**Instruções das tarefas**
(A) De acordo com o texto sobre os romanos na China, quantos legionários foram capturados pelos partas depois da batalha de Carras?
(B) Prolongue o texto sobre os romanos na China a partir do ponto em que ele termina.

**Página**
┌────────

Por tudo o que sabemos de seguro, com base em registros fiáveis, tanto do ocidente quanto do oriente, parece que os romanos tinham noções muito vagas a respeito da China, e vice-versa – cada uma dessas civilizações pensava na outra como pouco mais que um lugar lendário, inimaginavelmente distante, que podia existir ou não. Apesar disso, a interação acontecia, embora de modo indireto. Sabe-se que os mercados mais refinados de Roma ofereciam especiarias, seda e jade trazidos da China, o que não significa que algum mercador tivesse feito todo o percurso – esses produtos, provavelmente, eram comprados e vendidos pelo menos meia dúzia de vezes desde o seu local de origem até a venda ao consumidor final, o que era mais um motivo para que seus preços fossem proibitivos para todos com exceção dos mais ricos. Entretanto, não é impossível que, em algum momento da Antiguidade, uma conspiração de eventos, jamais prevista por ninguém, tenha levado esses dois mundos distantes a entrarem em contato de outras formas.


Rumores sobre a presença de contingentes militares romanos na antiga China circulam há séculos, e investigações feitas nos tempos modernos chegaram a fornecer-lhes certo respaldo, ao menos aparente. Depois da batalha de Carras, em 53 a.C. – uma das piores derrotas sofridas pelo exército romano em sua longa história –, cerca de dez mil legionários (ou seja, o equivalente a duas legiões inteiras) foram feitos prisioneiros pelos inimigos partas, e nunca mais o ocidente ouviu falar deles… Até meados do século XX, quando alguns historiadores ingleses levantaram uma hipótese, no mínimo, curiosa. Esses pesquisadores examinaram registros chineses sobre a batalha de Zhizhi, travada em 36 a.C., em algum lugar do atual Cazaquistão, entre as forças do Império do Centro (que era como a China chamava a si própria) e um povo que eles chamavam de Xiongnu, e que eram provavelmente os citas, cavaleiros nômades que habitavam as estepes de partes das atuais Rússia e Ucrânia. Nessa batalha, segundo tais registros, os Xiongnu contavam com uma infantaria pesada que lutava numa formação que os chineses nunca tinham visto; nela, os soldados posicionavam seus escudos numa configuração semelhante à de escamas de peixe. O ponto é: os citas, como outros povos acostumados a viver e morrer sobre seus cavalos, consideravam desonroso lutar a pé; seus exércitos eram compostos principalmente por arqueiros montados. Portanto, se os tais Xiongnu eram mesmo os citas – como parece ser o mais provável –, isso levanta a questão de qual seria a origem dessa infantaria. Os pesquisadores pensaram o mesmo que eu teria pensado no lugar deles: essa parte sobre os escudos dispostos "como escamas de peixe" parece uma descrição bastante boa da manobra que os legionários romanos chamavam de testudo ('tartaruga'), e, afinal, a batalha de Zhizhi foi apenas 17 anos depois da de Carras… É plausível, ao menos em tese, que os partas tivessem vendido os romanos capturados como soldados-escravos para os citas, seus vizinhos do norte, ou que ao menos parte dos legionários tivessem, de alguma forma, recuperado sua liberdade, e, ante a quase impossibilidade de voltarem para casa, passassem a ganhar a vida como mercenários.

└────────

**Listagem**
┌────────

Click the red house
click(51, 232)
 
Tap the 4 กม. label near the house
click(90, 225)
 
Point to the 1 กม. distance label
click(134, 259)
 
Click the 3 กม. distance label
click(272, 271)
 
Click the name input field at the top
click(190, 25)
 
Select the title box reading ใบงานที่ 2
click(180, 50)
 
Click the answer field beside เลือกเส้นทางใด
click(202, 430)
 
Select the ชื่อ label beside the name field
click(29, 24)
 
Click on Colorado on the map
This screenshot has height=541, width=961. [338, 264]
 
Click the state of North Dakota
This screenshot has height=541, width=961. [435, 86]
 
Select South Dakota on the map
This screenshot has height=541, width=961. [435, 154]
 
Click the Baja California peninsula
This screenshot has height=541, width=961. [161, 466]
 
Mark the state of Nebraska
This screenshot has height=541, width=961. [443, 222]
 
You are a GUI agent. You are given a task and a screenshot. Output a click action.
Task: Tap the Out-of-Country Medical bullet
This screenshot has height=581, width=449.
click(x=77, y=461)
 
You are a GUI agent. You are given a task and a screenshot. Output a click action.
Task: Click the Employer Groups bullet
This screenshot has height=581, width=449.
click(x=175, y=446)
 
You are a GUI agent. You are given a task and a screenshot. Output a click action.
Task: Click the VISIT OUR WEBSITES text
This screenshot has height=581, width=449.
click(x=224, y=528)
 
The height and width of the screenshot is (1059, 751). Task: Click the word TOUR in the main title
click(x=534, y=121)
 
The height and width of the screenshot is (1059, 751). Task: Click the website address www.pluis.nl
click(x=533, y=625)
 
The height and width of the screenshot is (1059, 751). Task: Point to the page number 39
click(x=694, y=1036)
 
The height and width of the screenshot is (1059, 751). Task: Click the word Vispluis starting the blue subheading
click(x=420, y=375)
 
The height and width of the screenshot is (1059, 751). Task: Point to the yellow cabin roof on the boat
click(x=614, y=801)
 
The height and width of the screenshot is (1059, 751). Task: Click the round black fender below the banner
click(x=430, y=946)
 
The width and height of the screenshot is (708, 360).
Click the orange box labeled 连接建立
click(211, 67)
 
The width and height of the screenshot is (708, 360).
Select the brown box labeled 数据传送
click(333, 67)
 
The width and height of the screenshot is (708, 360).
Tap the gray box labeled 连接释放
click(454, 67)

└────────

**Respostas às tarefas**
(A) Cerca de dez mil legionários, o equivalente a duas legiões inteiras.

(B)
Já se apontaram, como uma possível evidência a favor dessa teoria, as curiosas características étnicas dos habitantes da pequena cidade de Liqian, no norte da China, muitos dos quais têm olhos azuis ou esverdeados, cabelos alourados e estatura mais alta que a comum na região… Acontece que essas características nunca foram típicas dos romanos, um povo originalmente de estatura mediana, olhos e cabelos escuros. Por outro lado, as legiões não eram formadas só por romanos "da gema": para alistar-se, bastava ter cidadania romana e falar um pouco de latim. Você podia ser cidadão romano sem nunca ter posto o pé na Itália e mesmo que seu biotipo estivesse mais para celta ou germânico: bastava que seu pai, avô, bisavô ou outro ancestral tivesse sido romano, e que, desde então, tivesse havido uma linha ininterrupta de descendentes masculinos. Havia até os que eram cidadãos sem terem um pingo de sangue italiano – eram aqueles cujos pais ou avós haviam servido nas tropas auxiliares, pois, ao darem baixa, esses soldados de origem bárbara recebiam a cidadania romana, que era transmitida aos descendentes. Ou seja, as legiões tinham, sim, a sua quota de soldados altos e de olhos claros. A história da legião perdida pode ter lá o seu fundamento – ou não. Até o momento, não foram encontradas evidências materiais na região de Liqian, tais como armas ou artefatos de estilo romano, o que seria uma prova mais contundente. Por outro lado (de novo!), a ausência desses objetos não é necessariamente uma contraevidência: se os romanos que supostamente chegaram até lá estivessem entre aqueles aprisionados em Carras, seria muito natural que seus captores partas lhes tivessem tirado qualquer objeto que estivessem levando; mais tarde, ao se reequiparem, os romanos teriam que se contentar com armas e utensílios locais. Talvez alguma coisa de muito empolgante ainda esteja por ser descoberta.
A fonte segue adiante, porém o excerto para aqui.